Face à ces deux vérités, on a parfois l'impression d'être dans une impasse. Si vous vous souciez du regard des autres, vous êtes assurément dans une situation perdant-perdant.

Mettre en balance l'intention et l'impact pourrait apporter un éclairage nouveau.

Malgré ce que certains pourraient vous faire croire, le premier point ne l'emporte pas sur le second. On ne peut pas traverser la vie en pensant simplement que, tant que nos intentions sont pures, ce qui arrive ensuite n'est pas de notre faute. L'impact de nos actions compte, et il se produit indépendamment de nos intentions.

Parallèlement, il est essentiel d'examiner nos intentions et de vérifier si elles sont éthiques. On ne peut justifier aucun désir de thésauriser le savoir ou de maltraiter un lieu magnifique. Les intentions négatives compromettent tout impact positif potentiel.

Analysez donc vos intentions concernant la géolocalisation. Évaluez ensuite l'impact de votre décision et faites en sorte qu'il soit le plus positif possible !

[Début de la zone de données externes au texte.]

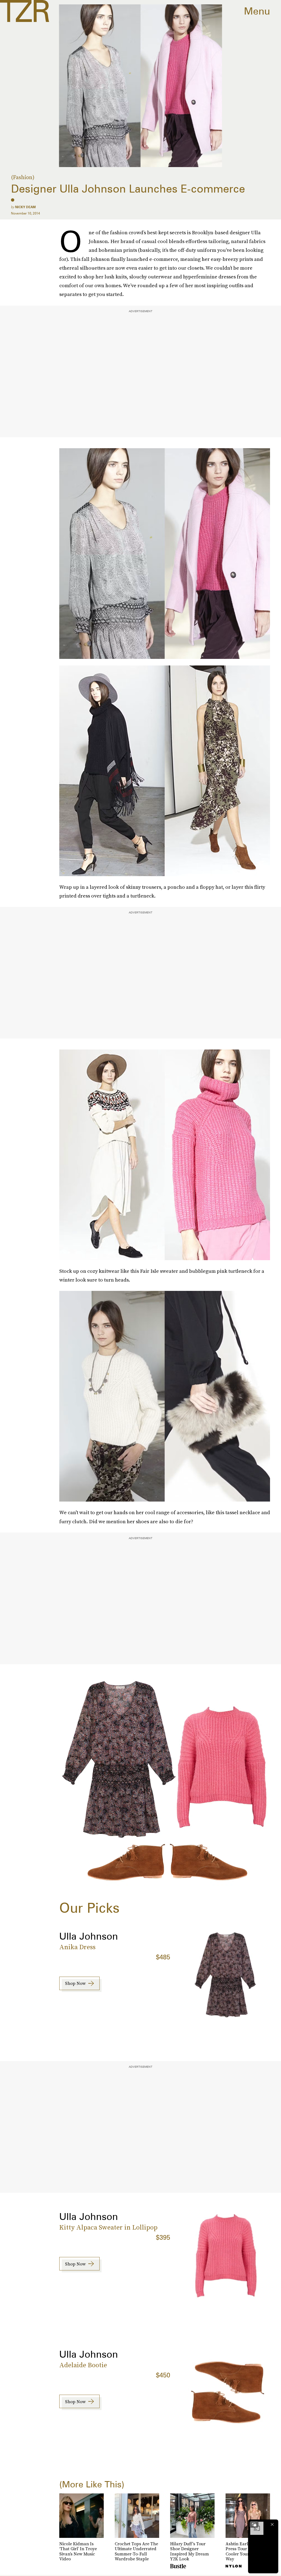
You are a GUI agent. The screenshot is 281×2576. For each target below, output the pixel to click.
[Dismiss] (272, 2524)
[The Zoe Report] (24, 11)
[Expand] (254, 2524)
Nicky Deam (25, 207)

Géolocalisation avec précaution : une approche en 3 étapes

Le choix vous appartient, bien entendu, et dépend de vos valeurs et priorités. Si cela vous amène à partager votre expertise via la géolocalisation, il existe des moyens de limiter les risques en utilisant ce système de manière responsable.

  1. Showcase responsible recreation
    Your pictures and videos are great ways to demonstrate how to enjoy nature and maintain it for future adventurers. Use proper food storage and showcase it so your audience knows what it looks like to enjoy bear country safely.

  2. Pair your images with educational headings
    Instead of just posting a gorgeous picture of your set-up, share what you love about the location and specific ways you maintained it. It’s a great place to discuss issues the area is facing, such as pollinator rehabilitation or bear behavior management.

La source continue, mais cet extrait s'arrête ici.